_WORK INSTRUCTIONS_.
If an entry below holds a picture, leave the picture out and print the rest exactly.

Records contained in a dataset:
--------
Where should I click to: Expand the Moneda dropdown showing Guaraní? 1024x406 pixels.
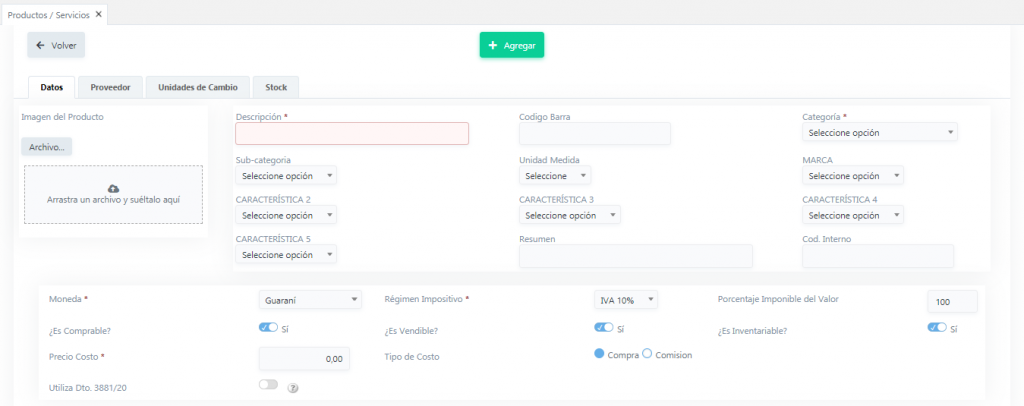310,300
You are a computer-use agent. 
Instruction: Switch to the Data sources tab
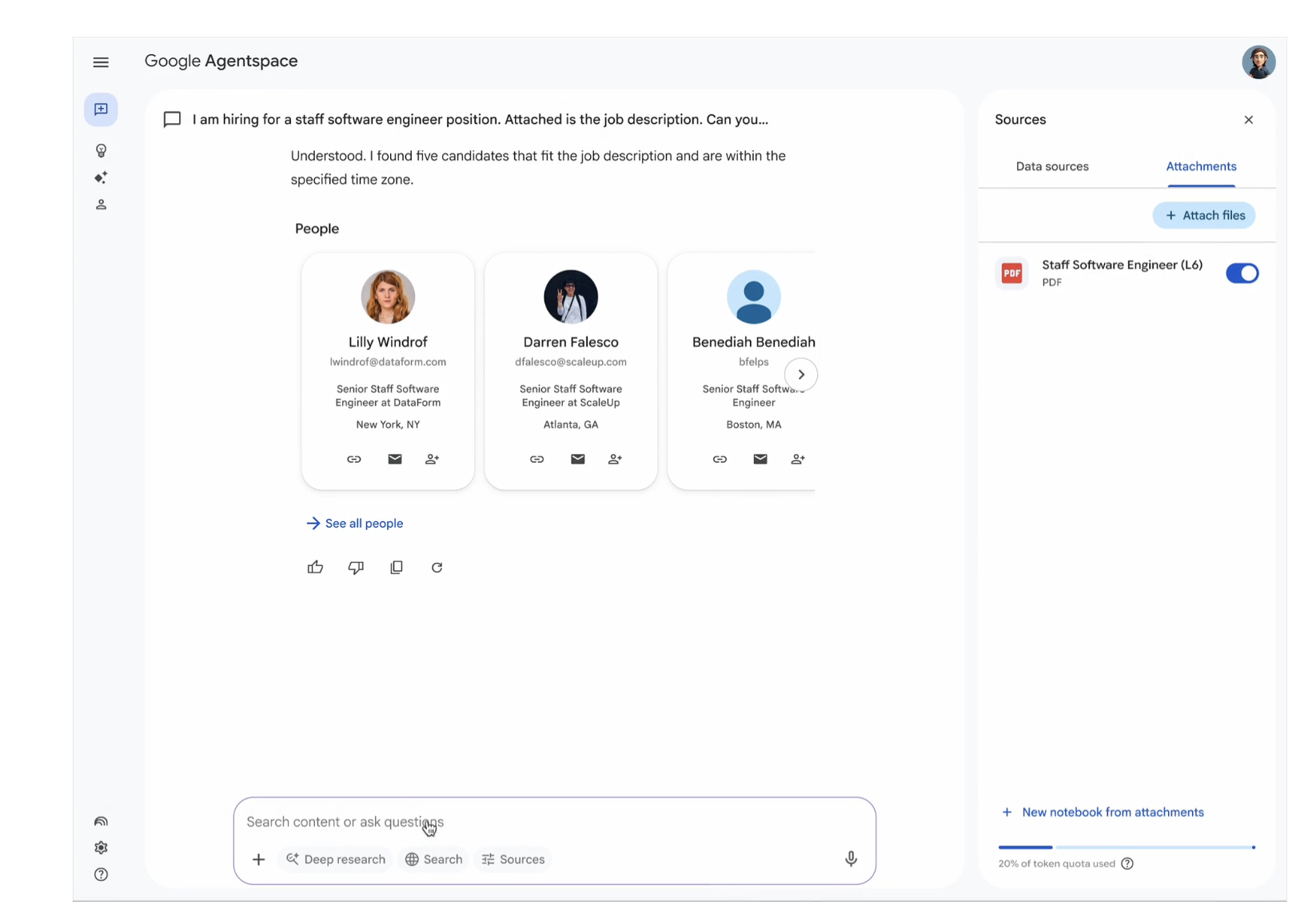click(1052, 166)
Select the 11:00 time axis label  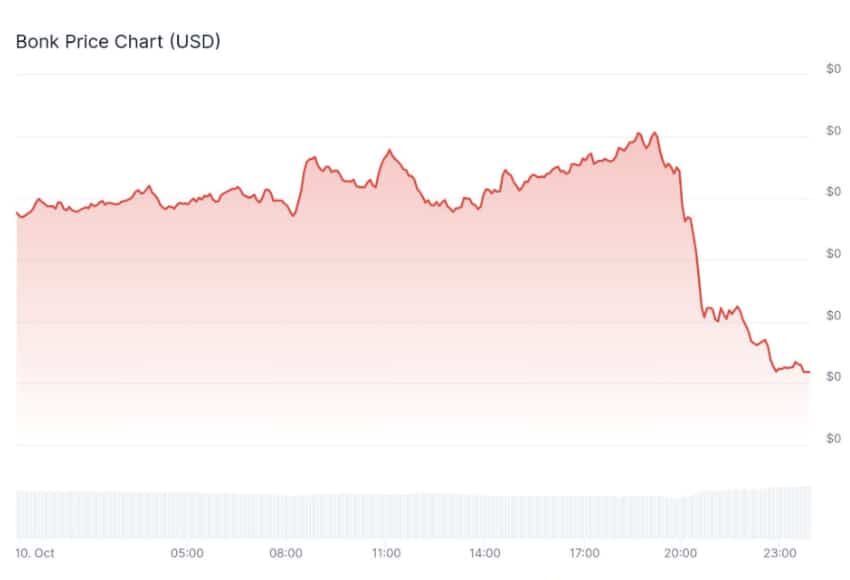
--------
_WORKED SOLUTION_.
Where should I click to: Expand the Moneda dropdown showing Guaraní? 1024x406 pixels.
310,300
You are a computer-use agent. 
Instruction: Switch to the Data sources tab
click(1052, 166)
Select the 11:00 time axis label  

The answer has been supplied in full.